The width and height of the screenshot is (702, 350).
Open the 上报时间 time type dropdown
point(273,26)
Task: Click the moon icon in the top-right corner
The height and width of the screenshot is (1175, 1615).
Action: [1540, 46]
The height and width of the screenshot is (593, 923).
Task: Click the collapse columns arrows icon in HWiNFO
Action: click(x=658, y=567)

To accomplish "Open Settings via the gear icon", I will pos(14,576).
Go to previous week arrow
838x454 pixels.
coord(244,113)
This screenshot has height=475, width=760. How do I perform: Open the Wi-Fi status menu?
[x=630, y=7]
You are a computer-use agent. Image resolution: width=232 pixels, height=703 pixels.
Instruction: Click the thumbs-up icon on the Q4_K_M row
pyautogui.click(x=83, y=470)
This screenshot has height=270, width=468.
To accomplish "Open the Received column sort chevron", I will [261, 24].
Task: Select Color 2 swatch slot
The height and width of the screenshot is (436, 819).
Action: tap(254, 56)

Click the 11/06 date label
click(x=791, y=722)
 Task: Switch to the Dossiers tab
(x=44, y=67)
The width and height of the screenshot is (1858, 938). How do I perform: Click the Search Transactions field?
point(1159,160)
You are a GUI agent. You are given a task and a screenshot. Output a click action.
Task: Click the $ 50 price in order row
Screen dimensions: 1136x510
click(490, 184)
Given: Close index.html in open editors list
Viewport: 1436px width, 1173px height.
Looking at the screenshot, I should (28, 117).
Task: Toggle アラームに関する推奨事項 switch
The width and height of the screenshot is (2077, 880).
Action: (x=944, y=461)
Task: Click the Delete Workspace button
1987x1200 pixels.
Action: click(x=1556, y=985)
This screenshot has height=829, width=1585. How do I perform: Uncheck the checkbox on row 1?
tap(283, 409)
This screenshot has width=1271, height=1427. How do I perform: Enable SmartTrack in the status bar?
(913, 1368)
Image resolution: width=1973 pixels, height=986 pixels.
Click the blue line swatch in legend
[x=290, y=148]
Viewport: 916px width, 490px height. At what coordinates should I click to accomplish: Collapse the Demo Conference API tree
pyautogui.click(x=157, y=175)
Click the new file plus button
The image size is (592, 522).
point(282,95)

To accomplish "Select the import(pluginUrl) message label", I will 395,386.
--- --- ---
- GOAL OF THE EXERCISE:
Output exactly the lines from the one with "You are a GUI" through the final line of the listing above.

- REPLY TO THE EXERCISE:
You are a GUI agent. You are given a task and a screenshot. Output a click action.
Task: Click the $ 50 price in order row
Screen dimensions: 1136x510
click(490, 184)
Given: Close index.html in open editors list
Viewport: 1436px width, 1173px height.
Looking at the screenshot, I should (28, 117).
Task: Toggle アラームに関する推奨事項 switch
The width and height of the screenshot is (2077, 880).
Action: (x=944, y=461)
Task: Click the Delete Workspace button
1987x1200 pixels.
Action: click(x=1556, y=985)
This screenshot has height=829, width=1585. How do I perform: Uncheck the checkbox on row 1?
tap(283, 409)
This screenshot has width=1271, height=1427. How do I perform: Enable SmartTrack in the status bar?
(913, 1368)
Image resolution: width=1973 pixels, height=986 pixels.
Click the blue line swatch in legend
[x=290, y=148]
Viewport: 916px width, 490px height. At what coordinates should I click to accomplish: Collapse the Demo Conference API tree
pyautogui.click(x=157, y=175)
Click the new file plus button
The image size is (592, 522).
point(282,95)

To accomplish "Select the import(pluginUrl) message label", I will 395,386.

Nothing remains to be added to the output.